The budget is not a kill switch. It is a yield. The caller decides whether to extend the budget and resume, or to close the session.

What this lesson does not do

It does not call a model. It does not register real tools. It does not implement a transport. Those are the next four lessons. This lesson nails the contract so the next four can plug into it without rewriting.

The deterministic planner in main.py is a stand-in. It returns a hardcoded plan of three steps, two of which require a tool result. The point is the loop, not the plan.

How to read the code

HarnessLoop is the main class. It holds state, fires hooks, emits events. Budget tracks limits. Event is the typed envelope on the stream. HookRegistry is the dispatch table. _transition is the only function that changes state, so the state machine invariants live in one place.

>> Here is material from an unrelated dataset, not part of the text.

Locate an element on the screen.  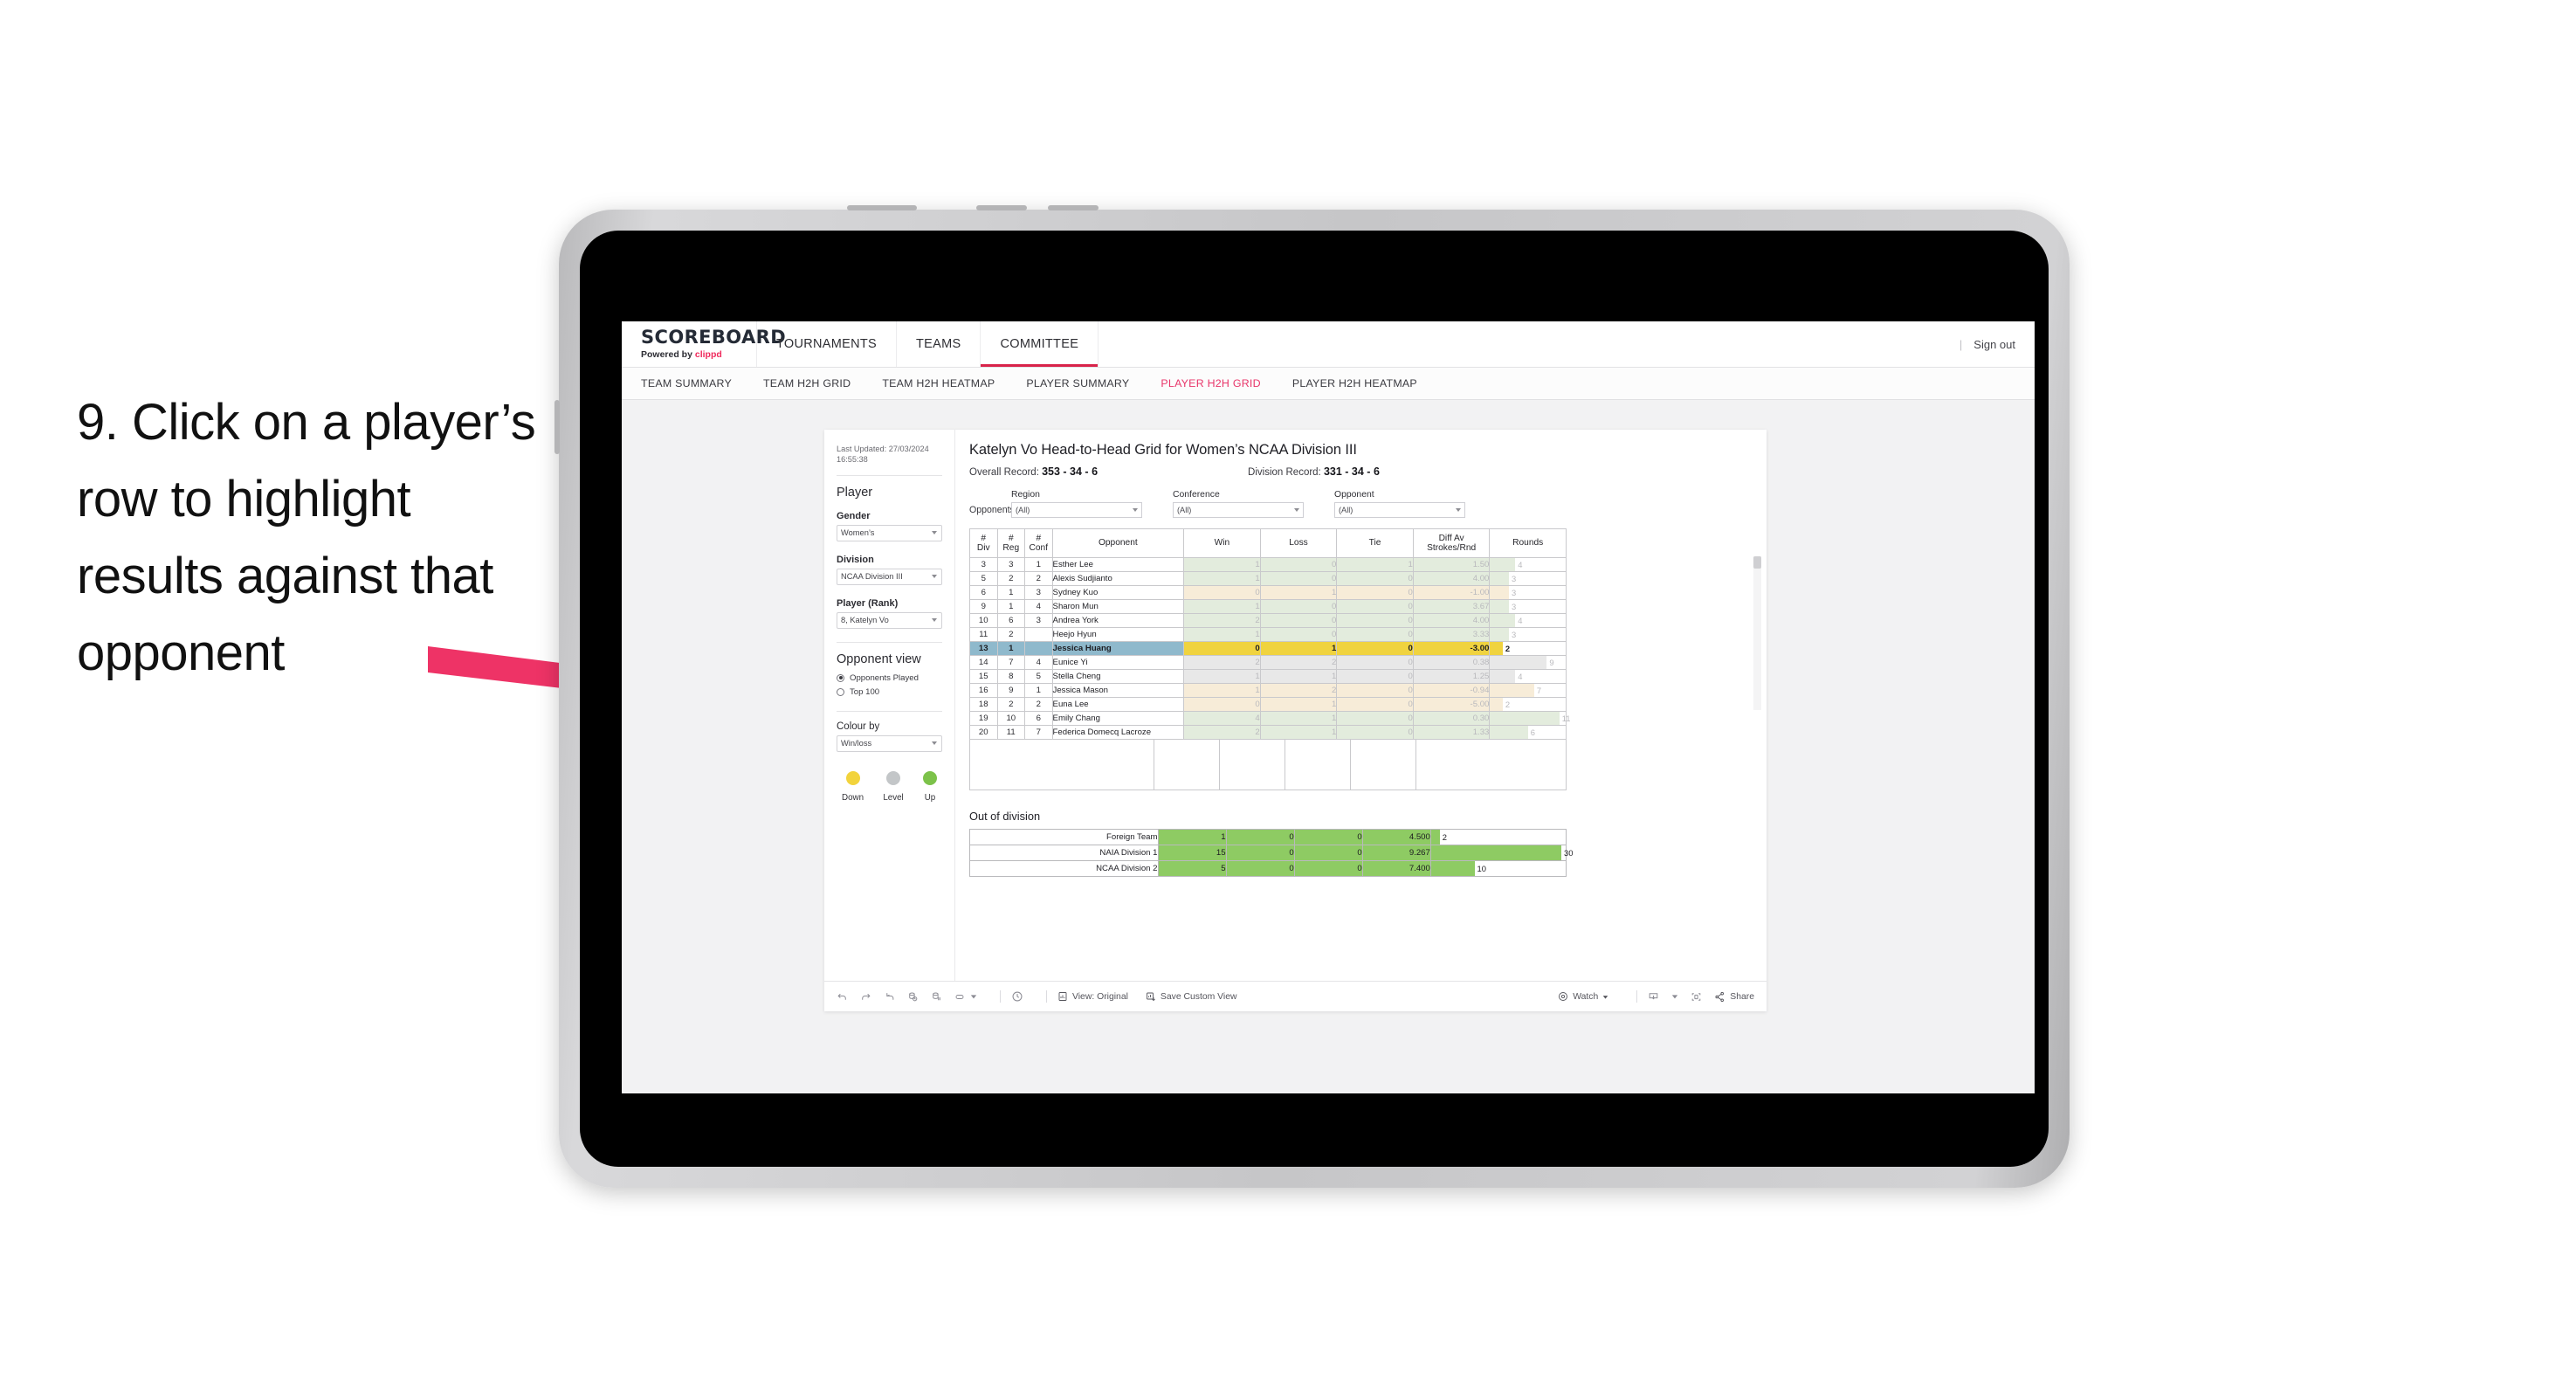
redo-icon is located at coordinates (865, 997).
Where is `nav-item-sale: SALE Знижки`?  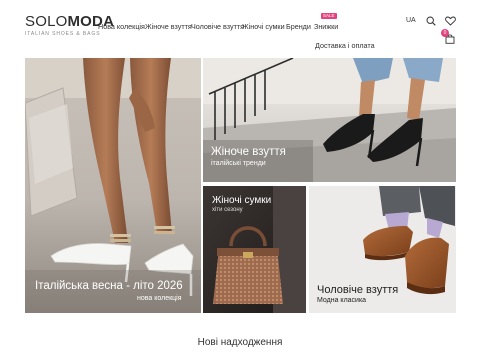 nav-item-sale: SALE Знижки is located at coordinates (326, 22).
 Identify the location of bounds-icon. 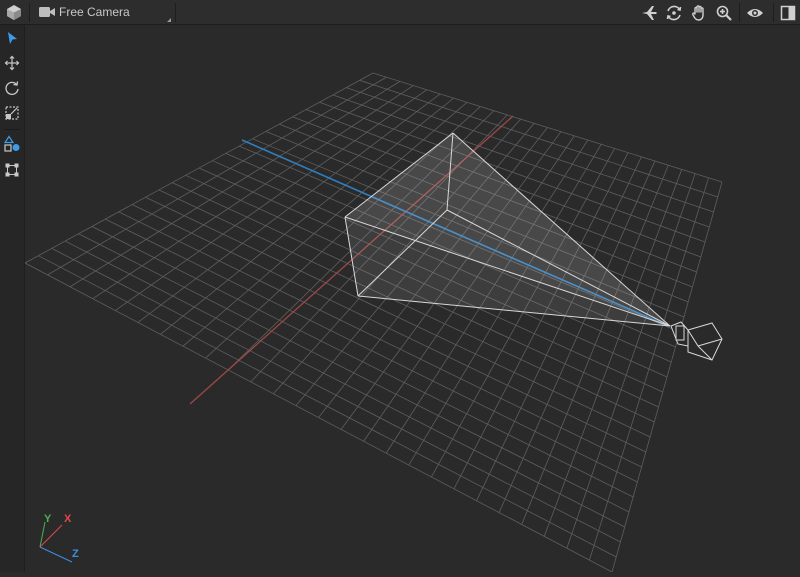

Read main.py top to bottom. Then read code/tests/test_loop.py. The tests pin every transition and every hook firing order.

Going further

The hardest part of building a harness in production is not the state machine. It is making the contract enforceable. The contract has to survive a hot reload of the planner. It has to survive a tool that returns malformed JSON. It has to survive a hook that raises in before_tool_call two-thirds of the way through a forty-turn session. The tests in this lesson exercise those failure modes. Run them. Break them. Add cases.

The next lesson adds the tool registry. After that, the JSON-RPC transport. After that, the dispatcher. By lesson twenty-four, the loop in this file will be running a real plan against real tools with real budgets enforced.